Strategies for retailers to beat the cost-of-living crisis

Retailers are facing severe challenges in the current climate. The cost-of-living crisis has led to the vast majority of consumers cutting back on their discretionary spending, particularly for the kind of impulse and luxury items that many smaller retailers specialise in.

At the same time, with budgets so tight and concerns such as sustainability more prominent than ever, consumers have increasingly high expectations of the businesses they shop at and retailers that do not meet these standards or that do not seem to offer value for money are likely to lose out on their custom.

With these things in mind, small retailers need to think hard about what measures they can take to attract customers in such a tough environment. Here are just a few steps that retailers can take to attract and retain customers amid cost-of-living concerns and growing expectations.

Customer loyalty schemes
They may be a strategy nearly as old as retail itself, but customer loyalty schemes can still be highly effective ways of attracting and retaining customers, especially at a time when value for money is of paramount concern to many consumers.

As the name suggests, loyalty schemes reward customers for sticking with businesses and continuing to bring them their custom. As opposed to other value-driven schemes such as vouchers, loyalty schemes can have a personalised touch that makes customers feel that their connection with the business is truly appreciated.

Of course, with technology now integral to the shopping experience, retailers should also look to incorporate technology into their loyalty schemes. It doesn’t need to be cutting edge, but something as simple and easy to set up as a loyalty app can make the process seamless, enabling customers to easily unlock rewards and promotions, browse things that are on offer through the loyalty scheme and set preferences for things such as products they’re interested in and delivery methods or times that work for them.

Get the pricing right
Naturally, the main things customers are looking for at times like these are low prices (not that they’ll be willing to skimp too much on quality, of course). For that reason, retailers need to ensure they are pricing their goods competitively, otherwise customers will find rival businesses that are.

Competitive pricing, however, doesn’t just mean ruthlessly undercutting the competition at every available opportunity, as this will never be a sustainable long-term strategy. It instead requires intense focus on how goods are priced, bearing in mind factors such as the cost of making them and their overall value, what rival businesses are charging for similar products and wider consumer spending sentiment.

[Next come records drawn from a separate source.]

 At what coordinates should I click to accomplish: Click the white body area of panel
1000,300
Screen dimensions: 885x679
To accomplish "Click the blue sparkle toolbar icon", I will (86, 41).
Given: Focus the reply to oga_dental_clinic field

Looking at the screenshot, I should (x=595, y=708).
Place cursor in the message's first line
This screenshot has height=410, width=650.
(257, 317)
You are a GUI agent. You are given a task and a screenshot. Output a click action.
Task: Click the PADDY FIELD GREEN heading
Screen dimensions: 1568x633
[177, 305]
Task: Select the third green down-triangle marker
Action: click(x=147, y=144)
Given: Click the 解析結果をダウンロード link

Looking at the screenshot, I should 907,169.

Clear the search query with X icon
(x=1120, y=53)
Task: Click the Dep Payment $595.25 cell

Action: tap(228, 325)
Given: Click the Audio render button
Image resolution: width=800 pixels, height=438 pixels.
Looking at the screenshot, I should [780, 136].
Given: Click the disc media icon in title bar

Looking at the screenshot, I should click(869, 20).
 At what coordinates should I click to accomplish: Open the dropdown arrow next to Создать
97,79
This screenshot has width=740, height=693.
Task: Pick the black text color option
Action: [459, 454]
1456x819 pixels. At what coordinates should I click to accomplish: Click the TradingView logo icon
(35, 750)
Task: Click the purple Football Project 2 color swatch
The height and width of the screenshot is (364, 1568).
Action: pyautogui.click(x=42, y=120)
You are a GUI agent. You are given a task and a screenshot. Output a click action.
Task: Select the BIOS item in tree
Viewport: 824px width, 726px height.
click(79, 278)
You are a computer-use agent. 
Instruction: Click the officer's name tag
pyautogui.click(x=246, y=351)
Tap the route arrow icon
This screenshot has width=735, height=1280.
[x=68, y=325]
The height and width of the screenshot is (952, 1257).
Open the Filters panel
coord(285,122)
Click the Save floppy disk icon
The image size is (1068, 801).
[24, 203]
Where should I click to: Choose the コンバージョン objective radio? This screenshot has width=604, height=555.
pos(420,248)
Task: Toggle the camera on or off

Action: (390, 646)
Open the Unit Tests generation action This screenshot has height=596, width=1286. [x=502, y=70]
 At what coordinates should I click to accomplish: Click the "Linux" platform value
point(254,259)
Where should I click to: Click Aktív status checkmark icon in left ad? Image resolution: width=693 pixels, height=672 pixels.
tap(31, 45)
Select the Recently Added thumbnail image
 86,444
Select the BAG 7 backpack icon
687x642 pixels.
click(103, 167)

In a nutshell, competitive pricing means finding areas where prices can be lowered in a sustainable way that is attractive to customers and still reflects the value of the product. While many retailers will, understandably, be hesitant about lowering their prices, doing so diligently can deliver enormous value over time, particularly when customers are on the lookout for value for money.

Data-driven insights
As mentioned earlier, technology is integral to retail in the modern age and, in the current climate, businesses can scarcely afford not to use it to their advantage. Even utilising simple data science tools can help to drive incredibly valuable insights from data, which can then be used to drive more efficient decision making.

This may sound incredibly high-tech to some, but there are a wealth of third-party providers that can providing such tools, with many offering pricing structures that mean they are accessible even to smaller businesses.

When businesses begin utilising data to gain actionable, up-to-date insights on customer behaviour, they can become more agile and respond more effectively to emerging trends. Again, particularly during the cost-of-living crisis, businesses need to be ahead of the curve and spot customer behaviour trends as they begin to take shape.

Focus on ESG
It may not seem like ESG (Environmental, Social and Governance) would be a primary concern to smaller retailers struggling with dampened consumer confidence, but placing an emphasis on ESG-related concerns can be a highly valuable strategy.

Despite the rising cost-of-living, a growing number of customers are willing to pay more for products that are sustainable and to shop at businesses whose values reflect their own, so businesses that don’t prioritise these things could be losing out.

Some simple ESG-related steps that small retailers can take include paying fair wages to staff, performing supply chain due diligence to ensure suppliers are not operating unsustainably or unethically and near-sourcing supply chains to help reduce carbon footprint.

While some ESG-related measures may require investment on the part of the business, other things (such as a more slimmed-down, local supply chain) can in fact help to drastically reduce costs. These things, combined with the positive impact such measures will have on brand image in the eyes of consumers, mean that prioritising ESG can help to deliver significant value to any business.